(El Mundo) Treinta años después del primer gobierno autonómico, Cataluña está tocando fondo y sólo cabe volver a empezar. Necesitamos abrir una etapa postnacionalista en la que la composición del futuro Parlamento y el futuro gobierno catalán refleje y comprenda que Cataluña somos todos.
Esta semana se conmemoró, en el Parlamento autonómico, los 30 años de autogobierno catalán. El 20 de marzo de 1980 se celebraron las primeras elecciones a la Generalitat después de la entrada en vigor de la Constitución española y del Estatuto de Sau en 1979. Aunque algunos quieran obviarlo, el de la carta magna ha sido hasta la fecha el referéndum más apoyado en la historia democrática de Cataluña, prácticamente por el noventa por ciento de votantes y, a diferencia del Estatuto de 2006, el primer Estatuto catalán fue también, ampliamente, apoyado y demandado por la población catalana.

Datos:
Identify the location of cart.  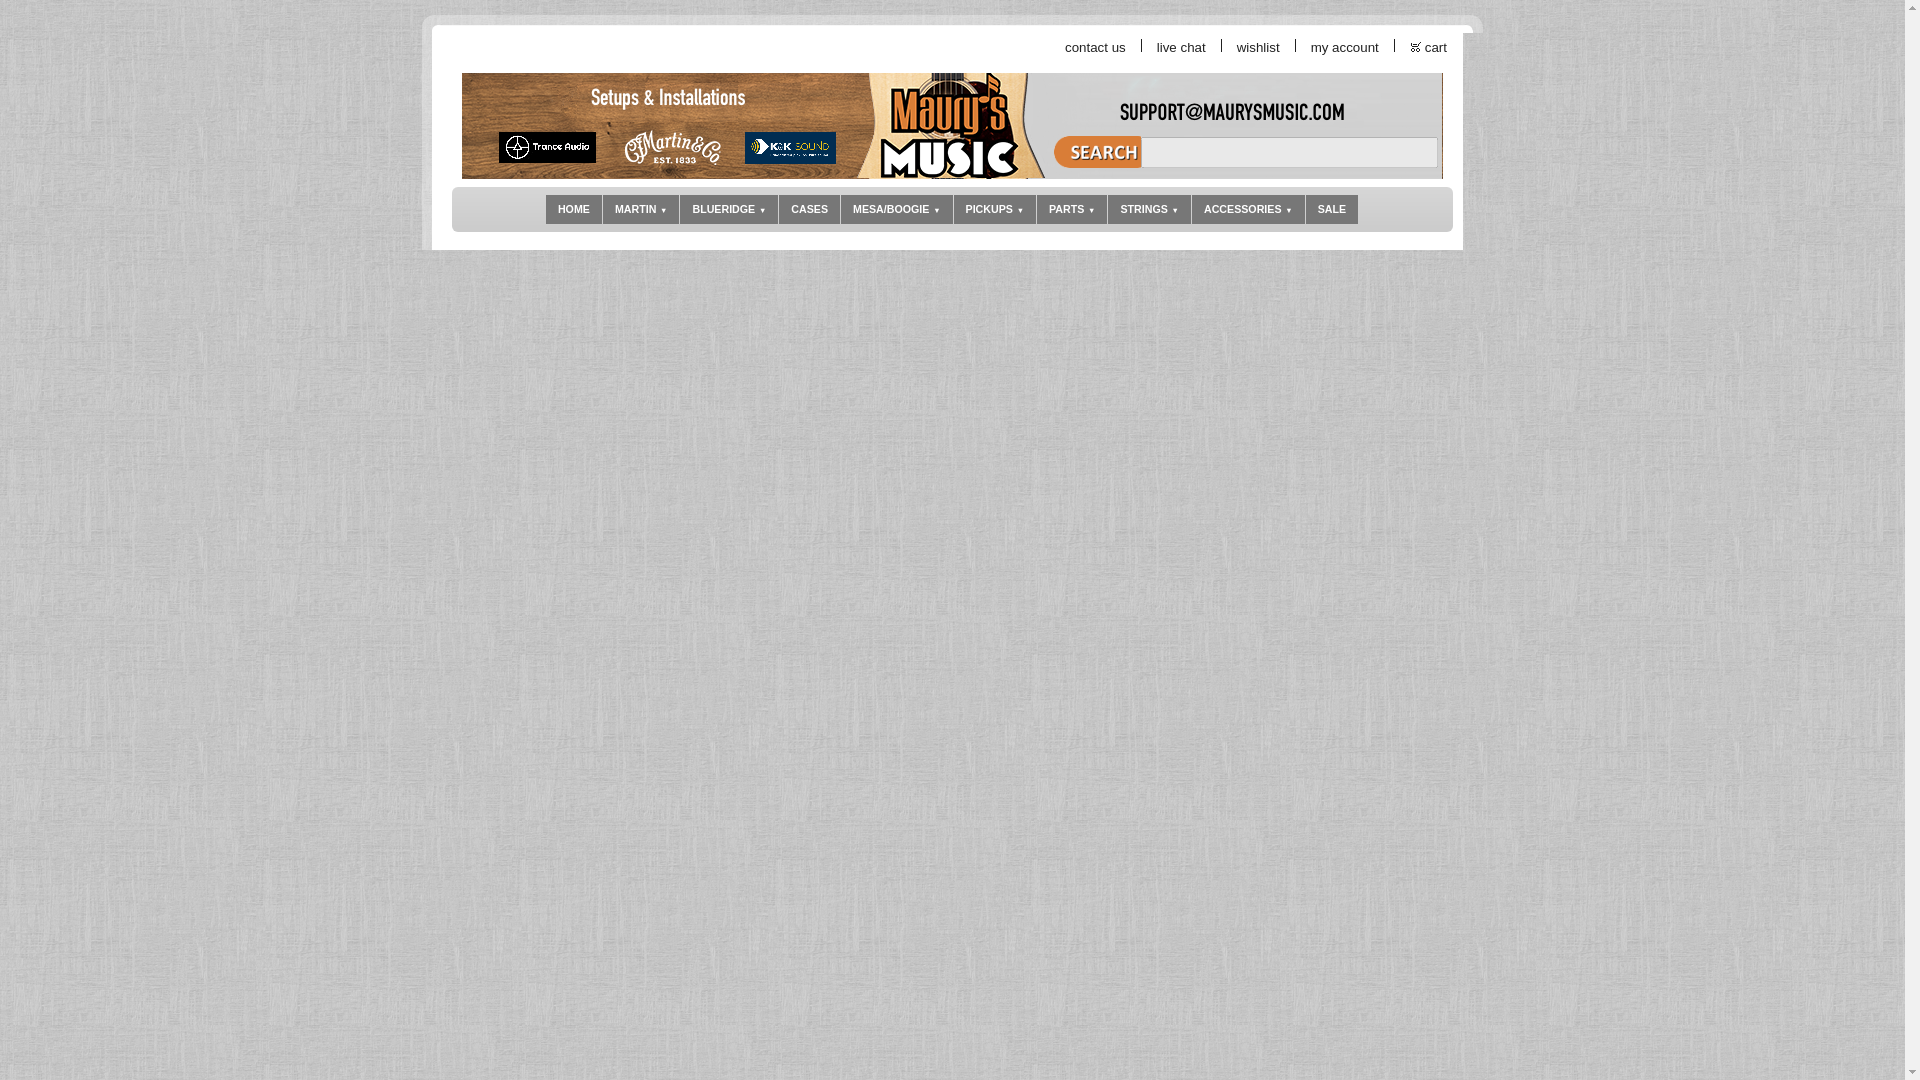
(1436, 48).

Instrucciones:
A. Reescribe de forma más breve el párrafo del fragmento que empieza por "Esta semana se conmemoró", sin perder sus datos principales.
B. Copia del fragmento todo el texto que va desde "(El Mundo) Treinta" hasta "la población catalana.".
C. Según el fragmento, ¿en qué fecha se celebraron las primeras elecciones a la Generalitat?
Usa únicamente la información del fragmento.

Respuestas:
A. Esta semana el Parlamento autonómico conmemoró los 30 años de autogobierno catalán. Las primeras elecciones a la Generalitat se celebraron el 20 de marzo de 1980, tras la entrada en vigor de la Constitución española y del Estatuto de Sau en 1979. El referéndum de la Constitución ha sido hasta ahora el más apoyado en la historia democrática de Cataluña, con casi el noventa por ciento de los votantes. A diferencia del Estatuto de 2006, el primer Estatuto catalán también contó con un amplio apoyo y fue demandado por la población.

B.
(El Mundo) Treinta años después del primer gobierno autonómico, Cataluña está tocando fondo y sólo cabe volver a empezar. Necesitamos abrir una etapa postnacionalista en la que la composición del futuro Parlamento y el futuro gobierno catalán refleje y comprenda que Cataluña somos todos.
Esta semana se conmemoró, en el Parlamento autonómico, los 30 años de autogobierno catalán. El 20 de marzo de 1980 se celebraron las primeras elecciones a la Generalitat después de la entrada en vigor de la Constitución española y del Estatuto de Sau en 1979. Aunque algunos quieran obviarlo, el de la carta magna ha sido hasta la fecha el referéndum más apoyado en la historia democrática de Cataluña, prácticamente por el noventa por ciento de votantes y, a diferencia del Estatuto de 2006, el primer Estatuto catalán fue también, ampliamente, apoyado y demandado por la población catalana.

C. El 20 de marzo de 1980.